**INFORMATION**
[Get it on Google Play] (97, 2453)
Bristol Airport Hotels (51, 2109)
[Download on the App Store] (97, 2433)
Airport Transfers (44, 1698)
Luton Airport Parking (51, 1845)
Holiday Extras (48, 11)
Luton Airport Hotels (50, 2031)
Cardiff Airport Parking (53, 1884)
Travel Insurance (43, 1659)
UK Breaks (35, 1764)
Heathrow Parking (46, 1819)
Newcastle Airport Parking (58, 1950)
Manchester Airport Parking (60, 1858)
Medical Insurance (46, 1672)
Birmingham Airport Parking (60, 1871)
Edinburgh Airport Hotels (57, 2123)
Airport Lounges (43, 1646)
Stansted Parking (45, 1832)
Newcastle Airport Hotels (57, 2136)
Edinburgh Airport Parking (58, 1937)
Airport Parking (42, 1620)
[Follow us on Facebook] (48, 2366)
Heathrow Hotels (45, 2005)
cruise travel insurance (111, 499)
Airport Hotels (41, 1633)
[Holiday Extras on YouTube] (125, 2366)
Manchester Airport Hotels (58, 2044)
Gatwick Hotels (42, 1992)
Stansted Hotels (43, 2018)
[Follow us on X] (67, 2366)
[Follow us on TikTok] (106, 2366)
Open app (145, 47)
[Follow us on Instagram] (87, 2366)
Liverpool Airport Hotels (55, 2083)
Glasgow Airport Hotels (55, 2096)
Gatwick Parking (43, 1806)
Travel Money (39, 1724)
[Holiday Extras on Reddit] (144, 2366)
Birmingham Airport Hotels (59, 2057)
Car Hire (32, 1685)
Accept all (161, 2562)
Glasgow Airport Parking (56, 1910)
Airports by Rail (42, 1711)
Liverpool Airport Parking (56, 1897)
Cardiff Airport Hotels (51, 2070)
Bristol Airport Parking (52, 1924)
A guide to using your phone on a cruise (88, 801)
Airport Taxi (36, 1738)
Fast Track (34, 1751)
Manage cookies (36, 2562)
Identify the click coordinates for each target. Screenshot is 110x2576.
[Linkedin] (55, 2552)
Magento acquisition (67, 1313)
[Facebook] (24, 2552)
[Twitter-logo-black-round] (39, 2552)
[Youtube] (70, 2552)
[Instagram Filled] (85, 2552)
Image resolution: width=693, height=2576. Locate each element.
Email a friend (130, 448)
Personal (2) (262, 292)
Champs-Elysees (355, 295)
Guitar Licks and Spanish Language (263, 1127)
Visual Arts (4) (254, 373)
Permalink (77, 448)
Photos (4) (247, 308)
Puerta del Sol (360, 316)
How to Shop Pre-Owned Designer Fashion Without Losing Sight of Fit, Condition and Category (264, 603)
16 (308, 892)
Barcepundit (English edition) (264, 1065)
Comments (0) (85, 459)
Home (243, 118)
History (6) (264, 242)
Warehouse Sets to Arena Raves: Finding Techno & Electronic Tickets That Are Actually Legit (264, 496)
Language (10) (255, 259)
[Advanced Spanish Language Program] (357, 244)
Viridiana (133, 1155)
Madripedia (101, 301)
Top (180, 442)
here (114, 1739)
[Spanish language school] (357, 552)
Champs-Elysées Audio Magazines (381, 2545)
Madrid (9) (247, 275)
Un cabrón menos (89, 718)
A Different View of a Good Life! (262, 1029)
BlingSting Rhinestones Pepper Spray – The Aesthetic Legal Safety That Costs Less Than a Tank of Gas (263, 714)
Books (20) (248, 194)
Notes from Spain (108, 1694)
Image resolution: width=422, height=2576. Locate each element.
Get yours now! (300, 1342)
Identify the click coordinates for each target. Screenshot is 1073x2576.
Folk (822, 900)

**EXERCISE BRIEF**
Looking back over the listing, work out how many lines include the string "Follow". Write only that number.

**SOLUTION FOR THIS TASK**
4